What it argues
The Leadership Pipeline describes a framework for how leaders develop through six distinct career passages, each requiring a fundamental shift in time application, work values, and skill requirements. The authors — all with long careers at General Electric and Citibank — argue that most leadership failures are not failures of character or intelligence but failures of transition: someone promoted to a new level is still doing the work of the previous level.

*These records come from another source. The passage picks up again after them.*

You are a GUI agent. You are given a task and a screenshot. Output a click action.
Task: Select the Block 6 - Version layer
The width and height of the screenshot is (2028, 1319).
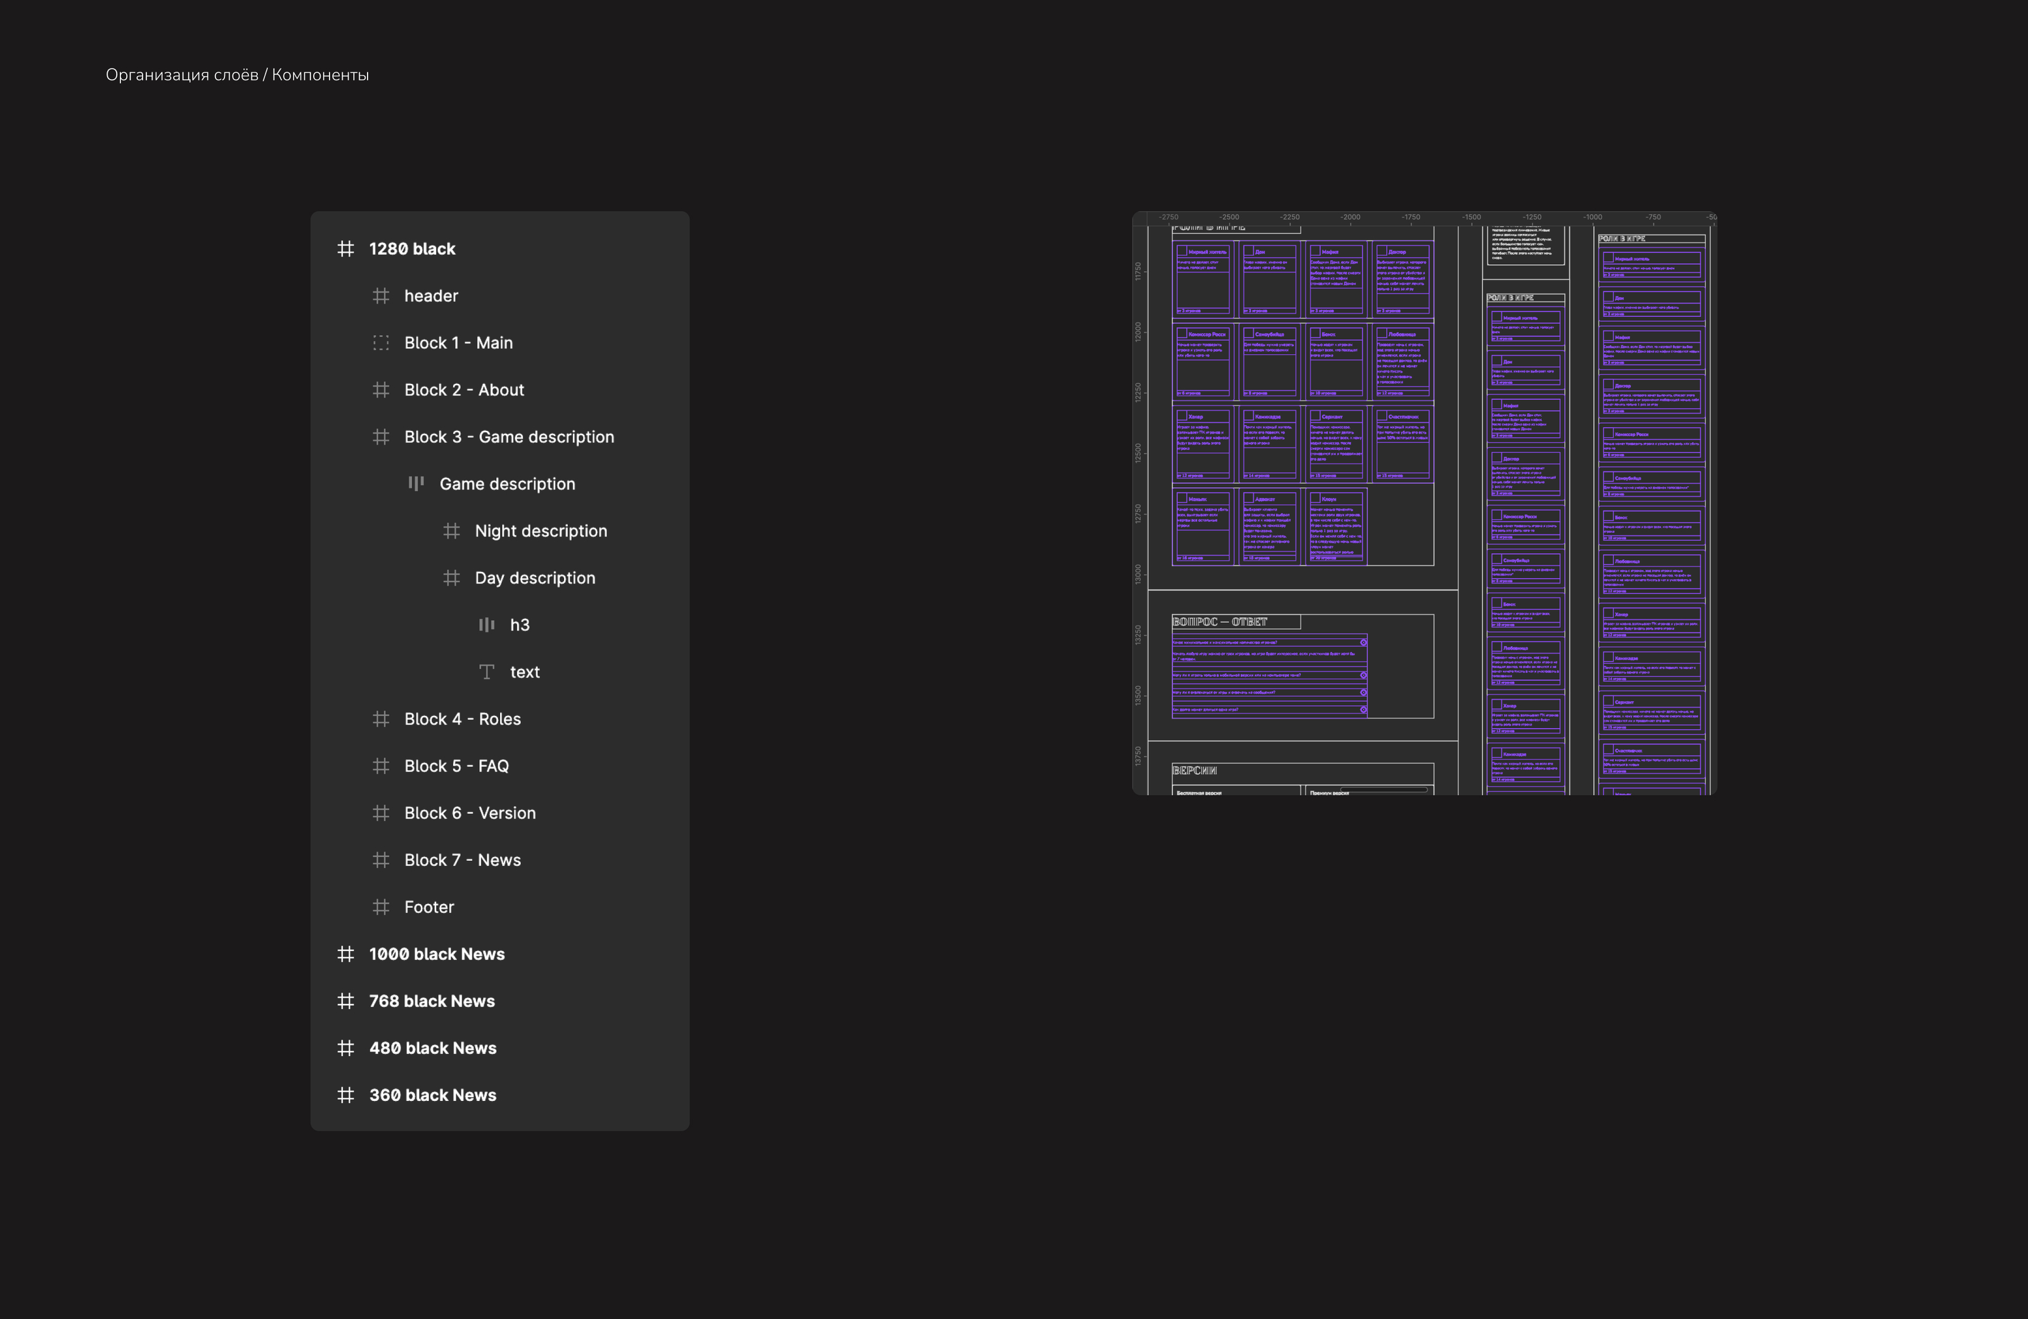pos(470,813)
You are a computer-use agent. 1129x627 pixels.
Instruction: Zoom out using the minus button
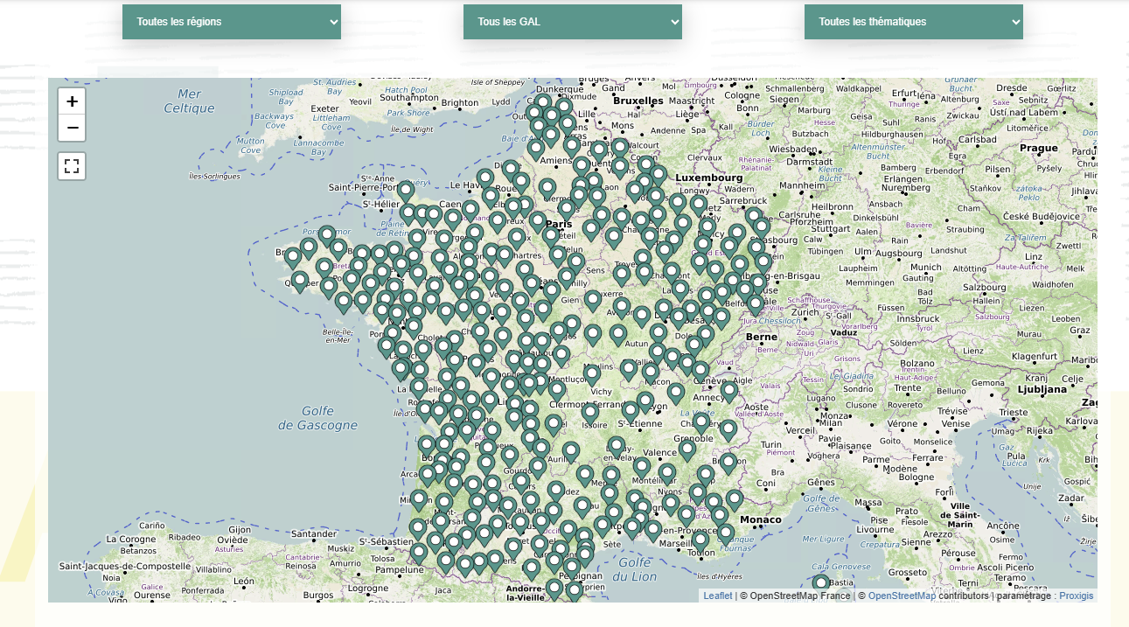point(72,128)
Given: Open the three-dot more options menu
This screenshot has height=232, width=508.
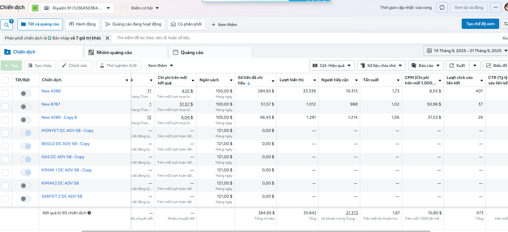Looking at the screenshot, I should [495, 8].
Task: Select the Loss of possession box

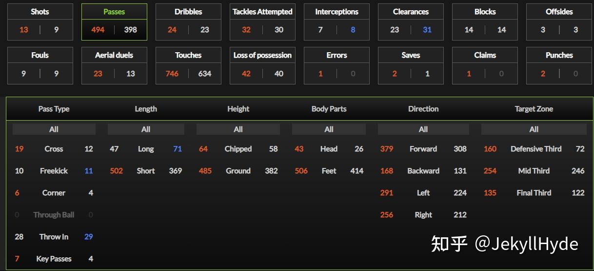Action: click(x=262, y=65)
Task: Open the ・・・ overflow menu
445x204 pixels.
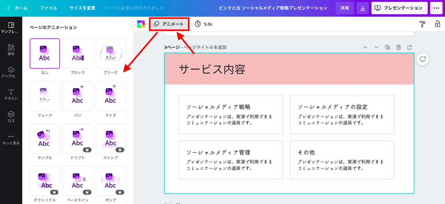Action: point(436,8)
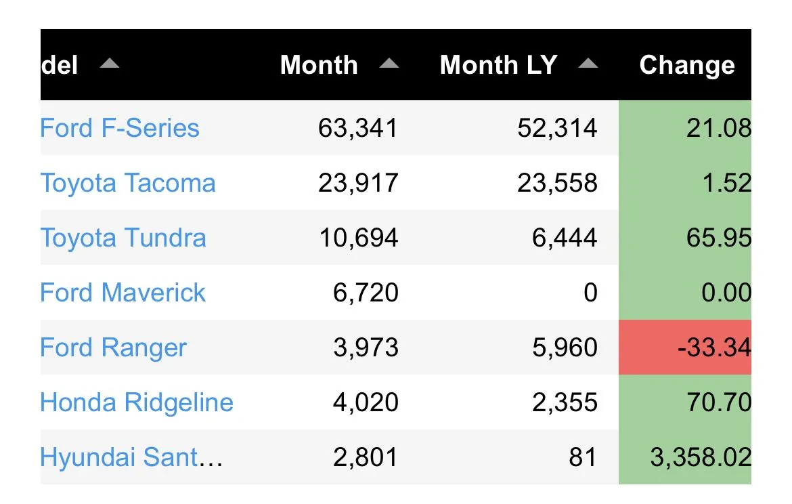
Task: Click the Month column header
Action: pyautogui.click(x=320, y=65)
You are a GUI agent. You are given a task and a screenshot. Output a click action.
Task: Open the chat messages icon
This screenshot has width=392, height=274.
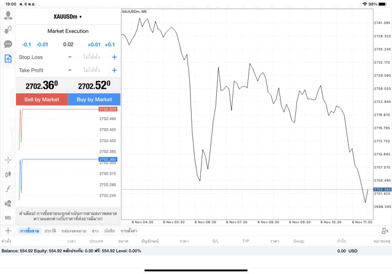click(8, 44)
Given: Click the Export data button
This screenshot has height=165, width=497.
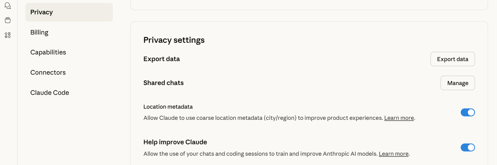Looking at the screenshot, I should click(452, 59).
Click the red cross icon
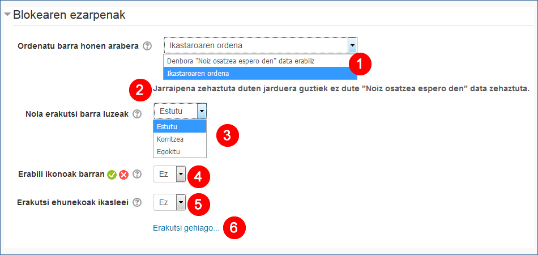 coord(123,175)
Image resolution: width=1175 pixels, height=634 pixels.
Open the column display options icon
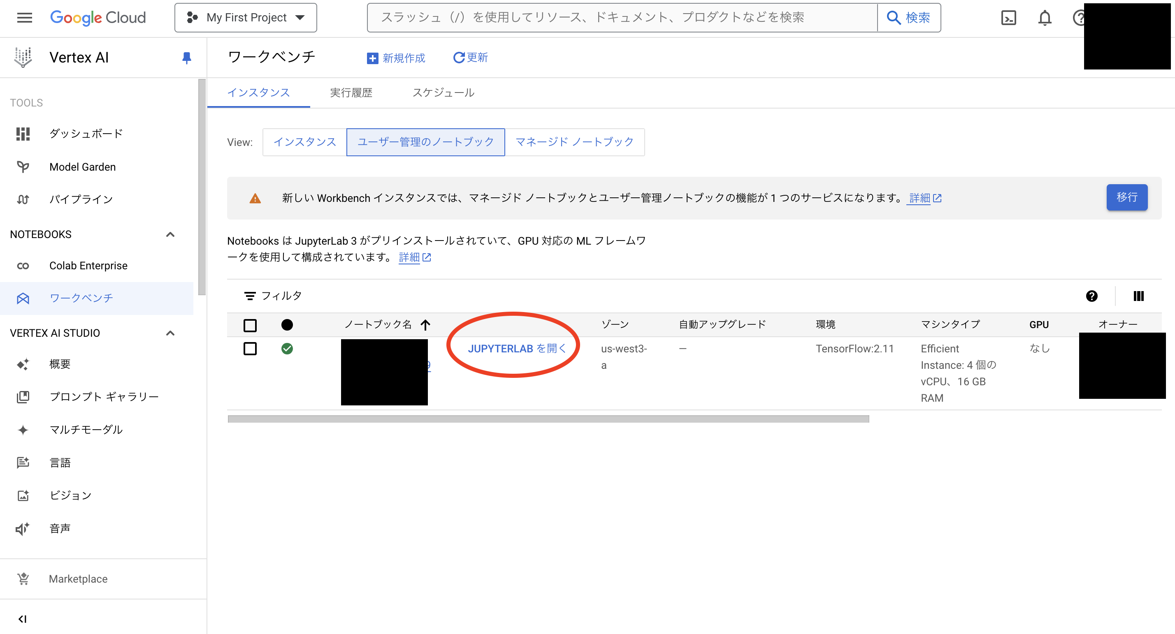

The six passages run from managing oneself, to managing others, to managing managers, to functional manager, to business manager, to group manager, and finally to enterprise manager. Each transition demands something more than expanded scope. A first-time manager who was a strong individual contributor must genuinely stop valuing individual work and start valuing the work of others. A functional manager must stop valuing just one function and start valuing the whole business. The failure to make this mental shift — what the authors call being "clogged in the pipeline" — is described as one of the most common and costly problems in large organizations.
What it gets right
- 1.
Leadership development is not a smooth continuum but a series of distinct passages, each requiring new skills, new time priorities, and a genuine shift in what you value.
- 2.
The most common leadership failure is not incompetence at the new level but reluctance to let go of work and values from the previous level.
- 3.
A first-time manager's primary job is to make their team effective, not to be the team's best individual performer. Many managers never fully accept this shift.
What it covers
Who wrote it
Ram Charan is a business consultant and author who spent decades advising CEOs and boards at companies including GE, Bank of America, and Verizon. He has written more than twenty books on leadership and execution, including Execution (with Larry Bossidy) and What the CEO Wants You to Know. Stephen Drotter and James Noel were both senior executives at General Electric, where they helped design the company's leadership development and succession systems during the Jack Welch era. The three co-authored The Leadership Pipeline based on their combined experience diagnosing leadership failures in large organizations.